Dr. Paikiasothy Saravanamuttu
Whilst the security operations continue, it is time for the committee set up by the president and indeed the rest of us, to consider the questions that refuse to go away and demand answers. The carnage of Easter Sunday throws up many questions, some of which have been answered albeit unconvincingly. Consequently a lot is riding on the committee appointed by the president to investigate as to how such a tragedy could have happened. Likewise, with the parliamentary committee that is proposed by MP Kiriella, for a similar purpose.
As to why in this election year and in this period of elections, Catholics should be targeted by Muslim extremists in a predominantly Buddhist country where there is no record of Muslim- Christian animosity and violence and where the most recent incidents of religious violence were perpetrated by Buddhists against Muslims, surely must raise more than a few eyebrows? The horror was meant to set minority against minority, draw the country into an international network of terror and tension and via the attacks on the tourist hotels, cripple the economy and show that the government cannot provide security for its citizens and guests. It most certainly has taken months in planning and has involved over a hundred locals in planning and execution. Whilst the Islamic State has belatedly taken responsibility for the attacks, it does beg the question as to why they did not do so earlier, given the scale of the attacks and the number of fatalities.
= = = = =
WHAT TO WORK ON
1. In the Easter Sunday commentary, who proposed the parliamentary committee?
2. Quote the Easter Sunday commentary between "Dr. Paikiasothy Saravanamuttu" and "a similar purpose.", inclusive.

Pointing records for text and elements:
= = = = =
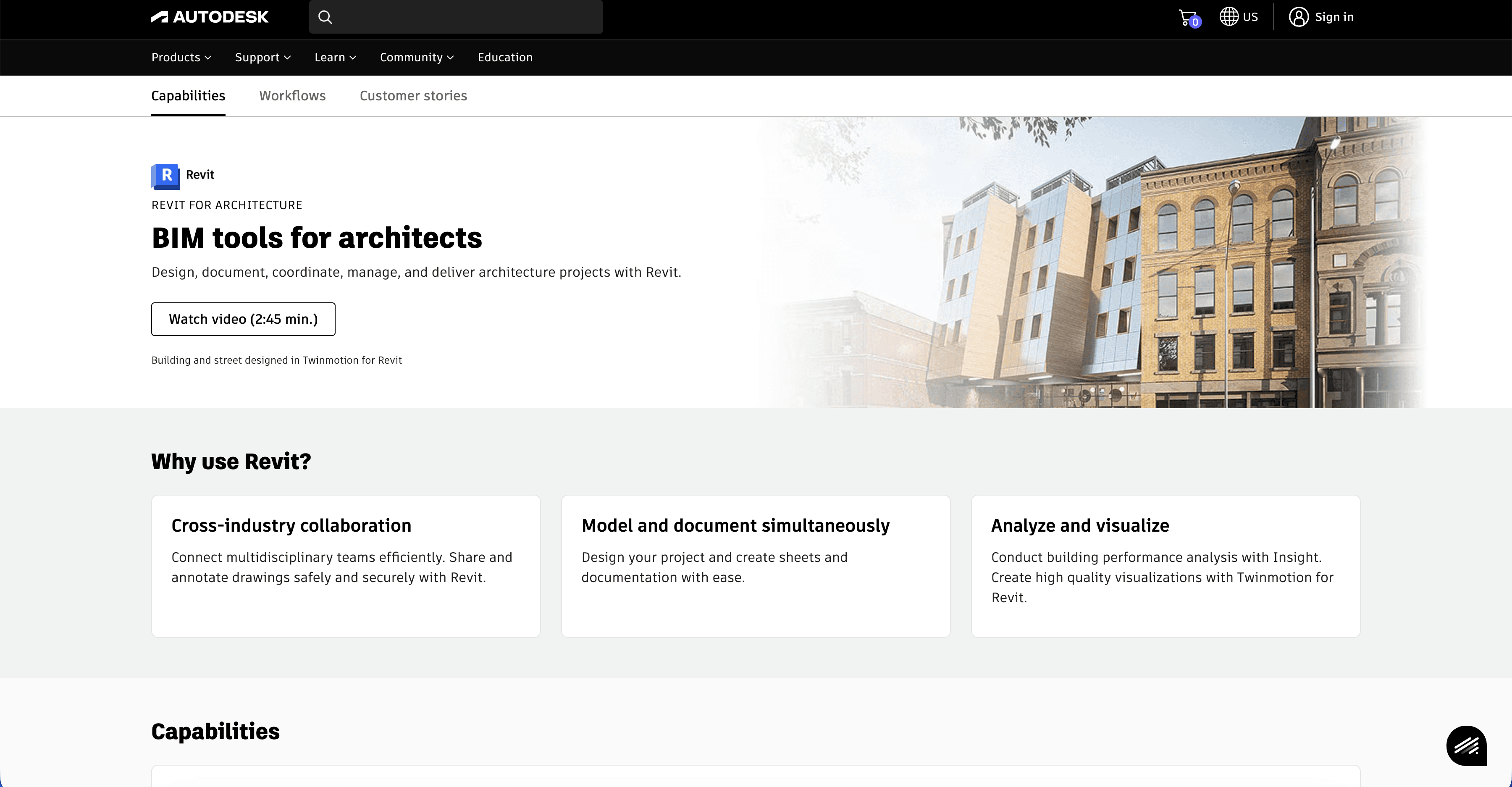Click the globe region icon
1512x787 pixels.
coord(1228,16)
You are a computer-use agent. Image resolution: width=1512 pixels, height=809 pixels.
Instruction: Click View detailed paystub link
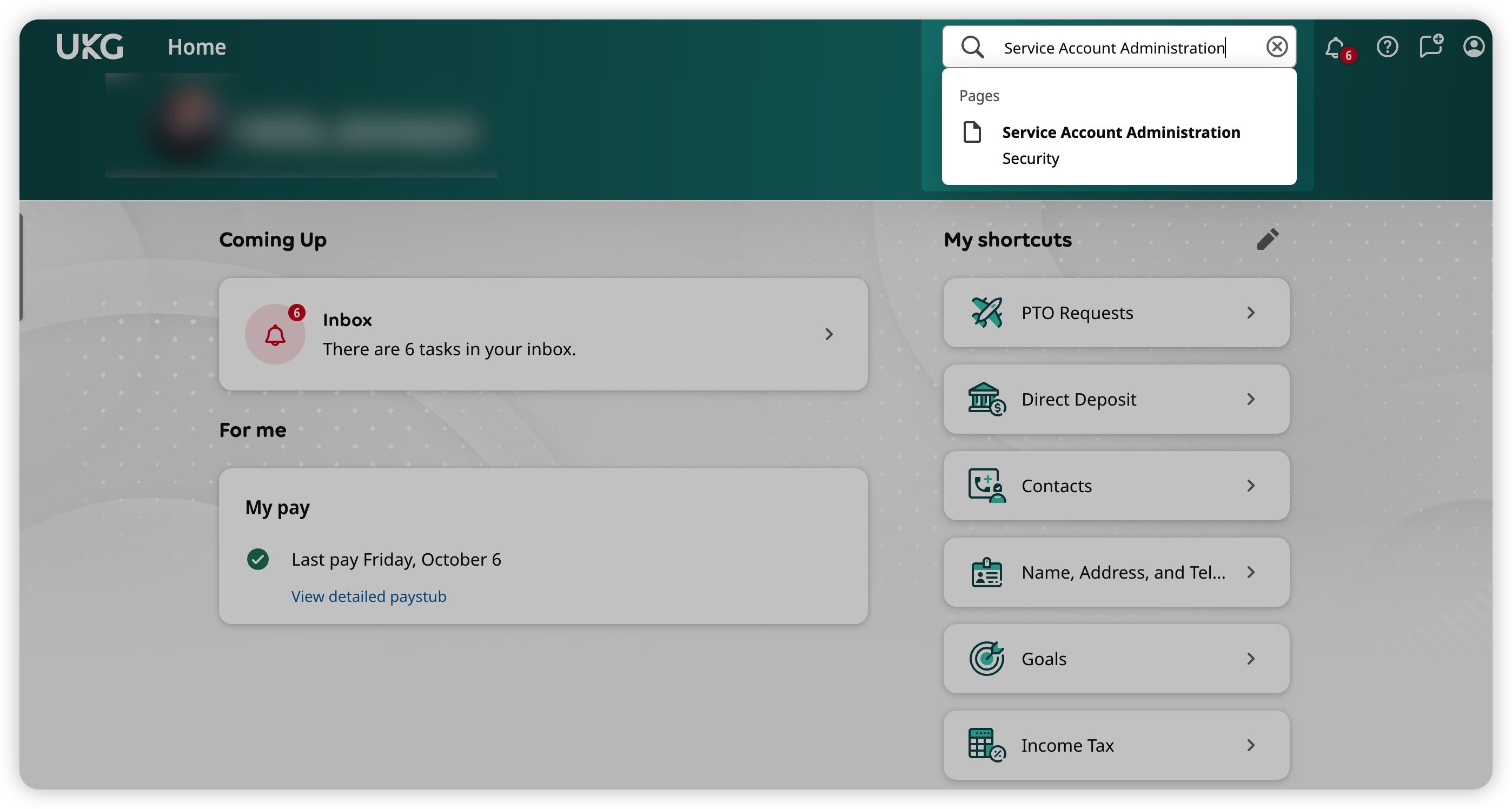[x=369, y=596]
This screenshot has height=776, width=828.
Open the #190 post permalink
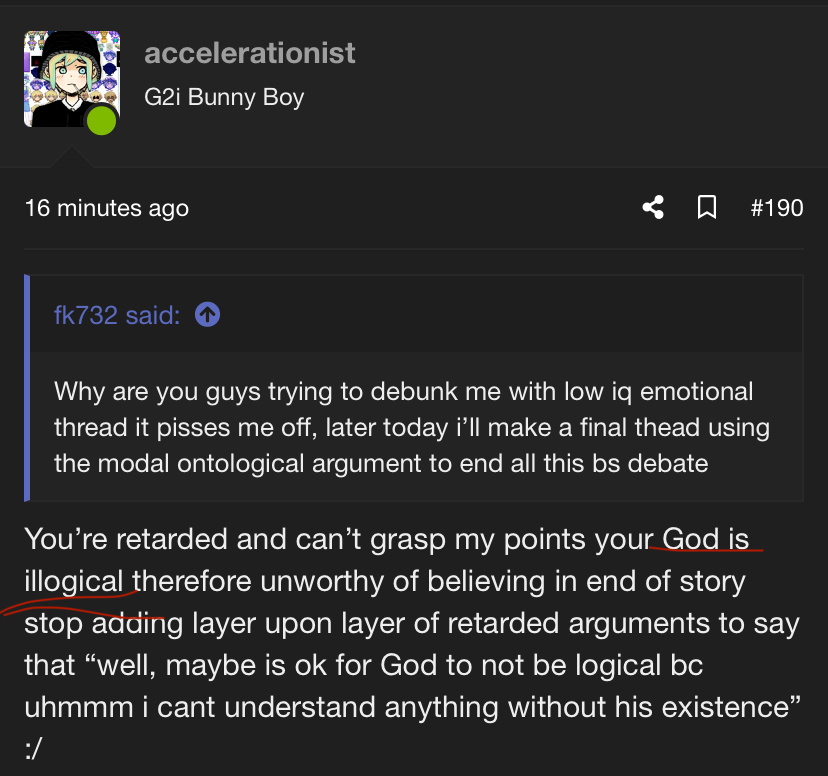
= = = = =
RESULTS OF THE TASKS
1. MP Kiriella.

2.
Dr. Paikiasothy Saravanamuttu
Whilst the security operations continue, it is time for the committee set up by the president and indeed the rest of us, to consider the questions that refuse to go away and demand answers. The carnage of Easter Sunday throws up many questions, some of which have been answered albeit unconvincingly. Consequently a lot is riding on the committee appointed by the president to investigate as to how such a tragedy could have happened. Likewise, with the parliamentary committee that is proposed by MP Kiriella, for a similar purpose.